The duck homologue of IFN-α has recently been cloned, and the recombinant IFN was shown to inhibit DHBV replication in cultured duck hepatocytes (22). We therefore asked whether this secretory protein, expressed from a corresponding hepadnaviral vector, would similarly interfere with viral replication. As shown in Fig. 5, release of progeny DHBV from PDHs infected with replication-competent wild-type DHBV was reduced approximately 20-fold (14- to 24-fold in different experiments) upon co-infection with rDHBV-IFN. This inhibition was equivalent to the maximal inhibition obtained by treatment with recombinant IFN (16- to 26-fold) added at day 3 p.i., at which time expression of IFN from rDHBV-IFN was expected to start. Likewise, intracellular levels of DHBV core and L protein were strongly suppressed (Fig. 5A). In contrast, progeny virus release was not affected by co-infection with rDHBV-GFP (Fig. 5B). These data demonstrate that IFN expression mediated by hepadnaviral gene-transfer specifically interferes with the establishment of a hepadnaviral infection.
Figure 5.
Recombinant DHBV transferring a IFN gene interferes with the establishment of DHBV infection. PDHs were infected with wild-type DHBV, or they were coinfected with DHBV-IFN or rDHBV-GFP as a negative control. Success of infection was monitored for release of progeny DHBV into cell culture medium by DNA dot-blot (A) and by detection of structural DHBV proteins in cell lysates by Western blot (B) in a representative experiment (C). Quantitative evaluation of DHBV-DNA by dot-blot analysis. Coinfection with rDHBV-IFN interfered with the establishment of a productive DHBV infection as effectively as did IFN protein added at a dose causing maximal inhibition.

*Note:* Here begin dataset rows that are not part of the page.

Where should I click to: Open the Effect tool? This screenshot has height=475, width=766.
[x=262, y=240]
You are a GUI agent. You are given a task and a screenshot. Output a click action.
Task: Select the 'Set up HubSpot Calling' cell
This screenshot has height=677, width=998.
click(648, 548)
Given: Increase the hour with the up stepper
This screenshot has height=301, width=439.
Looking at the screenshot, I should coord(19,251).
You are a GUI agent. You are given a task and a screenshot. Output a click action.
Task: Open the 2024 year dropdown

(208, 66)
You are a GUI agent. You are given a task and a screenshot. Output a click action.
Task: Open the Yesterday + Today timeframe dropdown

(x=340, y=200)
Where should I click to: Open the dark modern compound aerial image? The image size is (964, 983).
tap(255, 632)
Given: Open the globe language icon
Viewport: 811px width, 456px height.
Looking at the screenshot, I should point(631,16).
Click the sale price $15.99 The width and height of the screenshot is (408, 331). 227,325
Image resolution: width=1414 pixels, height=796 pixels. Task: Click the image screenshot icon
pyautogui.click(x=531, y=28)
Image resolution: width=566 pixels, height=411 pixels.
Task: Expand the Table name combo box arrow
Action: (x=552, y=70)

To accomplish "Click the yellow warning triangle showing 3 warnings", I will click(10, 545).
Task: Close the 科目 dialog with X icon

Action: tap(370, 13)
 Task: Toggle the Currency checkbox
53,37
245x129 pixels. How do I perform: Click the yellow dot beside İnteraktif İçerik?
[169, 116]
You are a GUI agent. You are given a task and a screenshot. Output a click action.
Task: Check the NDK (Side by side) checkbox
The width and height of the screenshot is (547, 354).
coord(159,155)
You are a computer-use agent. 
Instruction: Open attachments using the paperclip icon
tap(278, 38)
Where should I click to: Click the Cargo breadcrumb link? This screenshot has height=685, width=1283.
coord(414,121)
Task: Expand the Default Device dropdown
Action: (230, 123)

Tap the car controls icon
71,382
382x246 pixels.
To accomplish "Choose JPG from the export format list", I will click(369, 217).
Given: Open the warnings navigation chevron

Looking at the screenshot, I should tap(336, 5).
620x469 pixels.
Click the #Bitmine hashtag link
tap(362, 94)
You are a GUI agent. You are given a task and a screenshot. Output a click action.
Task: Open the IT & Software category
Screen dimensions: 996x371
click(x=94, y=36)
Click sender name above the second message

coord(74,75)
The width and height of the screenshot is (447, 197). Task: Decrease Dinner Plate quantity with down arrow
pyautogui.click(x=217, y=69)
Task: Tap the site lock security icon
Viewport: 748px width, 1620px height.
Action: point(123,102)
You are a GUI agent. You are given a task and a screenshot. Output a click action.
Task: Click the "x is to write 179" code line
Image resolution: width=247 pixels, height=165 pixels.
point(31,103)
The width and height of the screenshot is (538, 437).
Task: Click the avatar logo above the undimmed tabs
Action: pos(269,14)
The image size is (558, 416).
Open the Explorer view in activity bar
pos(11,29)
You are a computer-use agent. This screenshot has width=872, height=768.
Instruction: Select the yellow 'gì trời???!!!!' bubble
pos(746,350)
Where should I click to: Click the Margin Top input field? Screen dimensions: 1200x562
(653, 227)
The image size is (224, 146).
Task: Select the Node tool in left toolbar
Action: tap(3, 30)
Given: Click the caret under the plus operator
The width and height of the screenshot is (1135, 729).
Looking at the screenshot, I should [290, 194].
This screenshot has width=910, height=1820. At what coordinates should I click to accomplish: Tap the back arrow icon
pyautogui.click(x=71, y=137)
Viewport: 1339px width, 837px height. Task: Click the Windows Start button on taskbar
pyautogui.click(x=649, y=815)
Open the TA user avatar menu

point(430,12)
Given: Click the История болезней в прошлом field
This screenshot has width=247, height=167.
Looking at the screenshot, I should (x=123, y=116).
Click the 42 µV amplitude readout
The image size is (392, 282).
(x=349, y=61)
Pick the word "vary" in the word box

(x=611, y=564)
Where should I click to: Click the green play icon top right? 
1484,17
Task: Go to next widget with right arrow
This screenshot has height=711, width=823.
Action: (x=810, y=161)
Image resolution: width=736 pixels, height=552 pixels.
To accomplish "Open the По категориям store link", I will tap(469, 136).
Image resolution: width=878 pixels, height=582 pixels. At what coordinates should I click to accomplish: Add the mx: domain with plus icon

Recombinant Hepadnaviruses Superinfect Wild-Type Virus-Infected Hepatocytes.
To test whether hepadnavirus vectors are able to transduce hepatocytes infected with the homologous wild-type virus, we used cultured hepatocytes that were fully DHBV-infected, as demonstrated by immunofluorescence staining for DHBV S protein (Fig. 6). Incubation with rDHBV-GFP at moi levels ranging from 25 to 100 vp per cell resulted in 1–4% GFP-positive hepatocytes. Unequivocal evidence for superinfection of hepatocytes with resident wild-type virus was obtained by the detection of GFP and S protein in the same cell, because S protein is not encoded by the recombinant rDHBV-GFP particles (Figs. 1 and 6). However, efficiency of GFP transduction was approximately 20-fold lower than that observed with uninfected hepatocyte cultures (Fig. 3), indicating interference with the homologous wild-type virus, probably because of receptor down-regulation (K. Breiner, S. Urban, H.S., unpublished work).
Figure 6.
Recombinant DHBV superinfects wild-type DHBV-infected hepatocytes. Productively DHBV-infected hepatocytes (see Materials and Methods) were incubated with rDHBV-GFP (moi of 50) overnight. After 6 days, cells were investigated for GFP fluorescence (A) and stained for DHBV S protein by using a red-fluorescent TRITC-labeled secondary antibody (B). As confirmed by the overlay (C), GFP-expressing cells also stained positive for DHBV S protein. Because the S protein is expressed only from DHBV wild-type and not from rDHBV-GFP (see Fig. 1), co-expression of GFP and S proves double infection with both viruses.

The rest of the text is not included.